Location: Contaminant Fate and Transport Research
Project Number: 2036-61000-015-01-S
Project Type: Specific Cooperative Agreement
Start Date: Sep 30, 2011
End Date: Sep 29, 2016
(a) Determine the impact of soil characteristics (hydraulic conductivity- and pressure-moisture relationships), heat and water vapor transport and energy/mass exchanges (e.g., solar radiation, water) on soil water and chemical status (i.e., salinity, nutrients, trace elements) of the soil. (b) Test, and develop when necessary, sensors to measure soil water content covering the range from saturation to very dry conditions. (c) Test an improved non-isothermal, two-phase water flow model for simulating water movement and the accumulation and leaching of salts and trace elements in irrigated soils that was developed by Unit scientists in FY2010. (d) Relate this information to agronomic production and the protection of water resources. Ensure that this information can be incorporated into regional scale assessments of ground water quantity and quality that will be a focus of future research.

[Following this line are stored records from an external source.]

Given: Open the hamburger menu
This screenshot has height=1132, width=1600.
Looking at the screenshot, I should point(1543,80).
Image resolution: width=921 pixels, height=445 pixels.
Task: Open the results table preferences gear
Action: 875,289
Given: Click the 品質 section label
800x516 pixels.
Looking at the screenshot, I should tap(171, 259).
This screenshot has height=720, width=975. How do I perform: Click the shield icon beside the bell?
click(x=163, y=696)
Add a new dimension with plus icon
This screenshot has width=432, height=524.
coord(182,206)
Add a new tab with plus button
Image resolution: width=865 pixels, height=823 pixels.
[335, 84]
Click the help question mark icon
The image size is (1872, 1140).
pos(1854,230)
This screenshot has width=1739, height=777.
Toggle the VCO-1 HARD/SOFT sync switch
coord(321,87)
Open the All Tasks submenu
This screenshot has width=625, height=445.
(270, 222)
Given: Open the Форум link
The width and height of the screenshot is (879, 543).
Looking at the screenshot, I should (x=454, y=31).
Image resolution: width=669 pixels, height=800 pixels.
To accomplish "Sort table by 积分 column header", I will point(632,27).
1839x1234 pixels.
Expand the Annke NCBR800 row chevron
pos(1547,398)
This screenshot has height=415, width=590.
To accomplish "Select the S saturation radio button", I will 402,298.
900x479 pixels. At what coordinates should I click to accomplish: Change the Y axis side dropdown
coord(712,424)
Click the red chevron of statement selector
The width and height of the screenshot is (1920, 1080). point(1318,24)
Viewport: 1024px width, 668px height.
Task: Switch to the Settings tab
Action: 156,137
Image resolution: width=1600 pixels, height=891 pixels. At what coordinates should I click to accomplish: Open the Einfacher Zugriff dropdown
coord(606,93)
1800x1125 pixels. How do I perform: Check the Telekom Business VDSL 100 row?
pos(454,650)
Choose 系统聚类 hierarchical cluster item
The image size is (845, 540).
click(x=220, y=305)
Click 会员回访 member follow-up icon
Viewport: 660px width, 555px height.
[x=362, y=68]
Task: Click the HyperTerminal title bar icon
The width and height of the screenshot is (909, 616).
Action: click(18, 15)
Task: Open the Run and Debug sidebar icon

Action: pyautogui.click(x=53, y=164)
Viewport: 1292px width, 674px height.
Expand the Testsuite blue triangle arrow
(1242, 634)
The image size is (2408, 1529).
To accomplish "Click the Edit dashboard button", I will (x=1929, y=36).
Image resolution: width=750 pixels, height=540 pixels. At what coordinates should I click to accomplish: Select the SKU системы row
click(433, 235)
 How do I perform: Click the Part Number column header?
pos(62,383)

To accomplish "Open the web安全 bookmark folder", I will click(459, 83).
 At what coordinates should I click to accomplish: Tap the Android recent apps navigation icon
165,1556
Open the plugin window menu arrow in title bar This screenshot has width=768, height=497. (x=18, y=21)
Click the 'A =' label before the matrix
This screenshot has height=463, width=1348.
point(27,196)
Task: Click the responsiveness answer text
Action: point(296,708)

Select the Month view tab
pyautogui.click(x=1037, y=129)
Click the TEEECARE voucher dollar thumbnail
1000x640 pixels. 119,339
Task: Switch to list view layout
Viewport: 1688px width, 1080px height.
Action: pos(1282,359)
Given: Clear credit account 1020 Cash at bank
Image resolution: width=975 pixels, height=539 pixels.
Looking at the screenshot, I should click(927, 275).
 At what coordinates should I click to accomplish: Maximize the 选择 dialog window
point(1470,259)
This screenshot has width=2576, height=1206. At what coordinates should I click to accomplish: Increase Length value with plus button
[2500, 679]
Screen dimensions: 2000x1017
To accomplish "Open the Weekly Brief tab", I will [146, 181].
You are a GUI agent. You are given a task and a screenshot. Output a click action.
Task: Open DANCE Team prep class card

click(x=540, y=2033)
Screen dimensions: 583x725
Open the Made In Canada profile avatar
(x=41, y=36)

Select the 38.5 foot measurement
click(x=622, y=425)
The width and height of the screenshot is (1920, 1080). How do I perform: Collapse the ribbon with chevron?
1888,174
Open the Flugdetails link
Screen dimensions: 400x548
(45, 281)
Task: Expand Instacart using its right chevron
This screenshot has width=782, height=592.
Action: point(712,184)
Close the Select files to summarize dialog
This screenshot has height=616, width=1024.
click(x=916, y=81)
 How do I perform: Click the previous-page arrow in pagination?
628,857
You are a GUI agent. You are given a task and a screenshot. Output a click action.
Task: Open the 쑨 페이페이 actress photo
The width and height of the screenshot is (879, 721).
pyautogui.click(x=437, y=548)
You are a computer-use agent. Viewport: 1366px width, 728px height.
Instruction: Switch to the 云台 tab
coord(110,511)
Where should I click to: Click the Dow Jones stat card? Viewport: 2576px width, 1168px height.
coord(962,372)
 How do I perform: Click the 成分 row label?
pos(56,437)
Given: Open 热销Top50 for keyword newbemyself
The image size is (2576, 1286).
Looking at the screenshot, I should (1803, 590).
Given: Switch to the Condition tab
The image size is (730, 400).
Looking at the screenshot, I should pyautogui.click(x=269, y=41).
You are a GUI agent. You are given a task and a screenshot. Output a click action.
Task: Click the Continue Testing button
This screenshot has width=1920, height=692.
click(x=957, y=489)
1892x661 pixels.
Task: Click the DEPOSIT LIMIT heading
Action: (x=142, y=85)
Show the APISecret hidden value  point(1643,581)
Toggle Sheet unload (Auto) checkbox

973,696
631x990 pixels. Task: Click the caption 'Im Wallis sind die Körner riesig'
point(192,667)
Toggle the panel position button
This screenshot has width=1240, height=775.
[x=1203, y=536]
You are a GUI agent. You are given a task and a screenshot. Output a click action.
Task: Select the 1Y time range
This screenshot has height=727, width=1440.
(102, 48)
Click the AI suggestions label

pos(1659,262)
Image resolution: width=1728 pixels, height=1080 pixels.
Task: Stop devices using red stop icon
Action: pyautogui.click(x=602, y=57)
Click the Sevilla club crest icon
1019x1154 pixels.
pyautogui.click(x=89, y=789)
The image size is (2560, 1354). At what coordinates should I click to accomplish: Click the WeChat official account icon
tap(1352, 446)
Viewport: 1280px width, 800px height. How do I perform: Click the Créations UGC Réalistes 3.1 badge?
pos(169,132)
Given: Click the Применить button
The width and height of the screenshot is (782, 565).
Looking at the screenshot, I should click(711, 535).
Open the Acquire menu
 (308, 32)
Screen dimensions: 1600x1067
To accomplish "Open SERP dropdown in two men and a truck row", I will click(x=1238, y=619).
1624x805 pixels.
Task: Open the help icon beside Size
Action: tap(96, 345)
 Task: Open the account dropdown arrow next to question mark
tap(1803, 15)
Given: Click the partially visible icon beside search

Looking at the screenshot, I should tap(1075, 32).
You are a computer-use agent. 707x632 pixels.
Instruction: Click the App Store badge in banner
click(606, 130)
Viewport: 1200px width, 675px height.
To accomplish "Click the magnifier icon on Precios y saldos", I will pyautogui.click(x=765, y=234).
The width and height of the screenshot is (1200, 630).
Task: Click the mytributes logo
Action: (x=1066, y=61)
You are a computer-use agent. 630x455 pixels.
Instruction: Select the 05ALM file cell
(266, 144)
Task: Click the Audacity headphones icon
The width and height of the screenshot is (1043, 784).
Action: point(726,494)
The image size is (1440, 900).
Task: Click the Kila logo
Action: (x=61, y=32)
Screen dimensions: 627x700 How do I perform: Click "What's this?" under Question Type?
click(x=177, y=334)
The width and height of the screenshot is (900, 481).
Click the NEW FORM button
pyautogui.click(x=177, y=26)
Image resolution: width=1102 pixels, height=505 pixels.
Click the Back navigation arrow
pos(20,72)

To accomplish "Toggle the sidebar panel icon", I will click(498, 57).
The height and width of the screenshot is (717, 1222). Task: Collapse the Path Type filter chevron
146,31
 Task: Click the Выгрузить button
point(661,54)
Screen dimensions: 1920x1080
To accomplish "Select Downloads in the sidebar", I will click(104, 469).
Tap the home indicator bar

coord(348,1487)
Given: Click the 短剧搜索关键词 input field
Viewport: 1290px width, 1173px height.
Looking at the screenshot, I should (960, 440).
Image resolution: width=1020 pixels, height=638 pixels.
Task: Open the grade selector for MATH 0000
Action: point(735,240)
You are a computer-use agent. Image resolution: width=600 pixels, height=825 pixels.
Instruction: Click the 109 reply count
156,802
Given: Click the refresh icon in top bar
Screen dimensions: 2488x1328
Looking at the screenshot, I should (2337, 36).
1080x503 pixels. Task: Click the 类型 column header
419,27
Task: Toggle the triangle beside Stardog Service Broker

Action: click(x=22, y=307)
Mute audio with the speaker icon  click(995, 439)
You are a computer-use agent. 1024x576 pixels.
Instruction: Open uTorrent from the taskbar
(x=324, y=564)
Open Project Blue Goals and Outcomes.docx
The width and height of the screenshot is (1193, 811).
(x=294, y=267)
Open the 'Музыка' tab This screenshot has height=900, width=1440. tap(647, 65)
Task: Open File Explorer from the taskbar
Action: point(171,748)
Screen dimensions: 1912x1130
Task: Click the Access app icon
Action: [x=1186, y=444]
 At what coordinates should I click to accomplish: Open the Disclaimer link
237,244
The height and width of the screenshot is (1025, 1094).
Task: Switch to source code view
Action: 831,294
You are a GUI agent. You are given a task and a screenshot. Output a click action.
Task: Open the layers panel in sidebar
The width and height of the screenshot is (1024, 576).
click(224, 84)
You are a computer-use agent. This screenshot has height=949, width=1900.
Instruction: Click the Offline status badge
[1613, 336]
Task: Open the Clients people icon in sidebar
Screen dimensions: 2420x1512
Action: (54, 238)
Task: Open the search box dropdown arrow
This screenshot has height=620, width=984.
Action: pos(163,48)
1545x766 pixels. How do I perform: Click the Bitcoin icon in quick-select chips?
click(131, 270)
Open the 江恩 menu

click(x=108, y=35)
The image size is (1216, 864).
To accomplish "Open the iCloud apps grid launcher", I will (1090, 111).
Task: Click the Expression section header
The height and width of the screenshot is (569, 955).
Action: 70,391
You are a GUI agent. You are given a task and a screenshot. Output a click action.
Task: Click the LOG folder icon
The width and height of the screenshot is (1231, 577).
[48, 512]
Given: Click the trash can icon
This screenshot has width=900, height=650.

(a) Conduct laboratory and field experiments to measure the status of soil water in semi arid regions over wetting and/or drying cycles. These experiments will elucidate the interactions between irrigation, water and water vapor movement in soil, and evaporation from soil during irrigation and drainage cycles and as affected by soil heating and solar energy inputs. Several methodologies for measuring soil water content will be tested and compared to gravimetric sampling (e.g. capacitance, TDR, psychometric). Obtain direct measurement of evaporation and sensible heat flux using the eddy covariance method. The information will be used to develop a measurement database, for model testing, and to obtain modeling uncertainty estimates for use in future regional scale salinity and nutrient assessments. (b) Test a newly develop non-isothermal water and solute transport model to elucidate the accuracy of simulated soil water content and evaporation. Compare simulation to field-scale soil water content and evaporation measurements. This research will include measurement of various soil physical properties, evapo-transpiration, heat transfer, energy balances and soil-atmospheric exchanges to characterize the moisture status of soils. Models will be tested and improved models will be developed, where necessary, to enable prediction of soil moisture status from saturated to very dry conditions.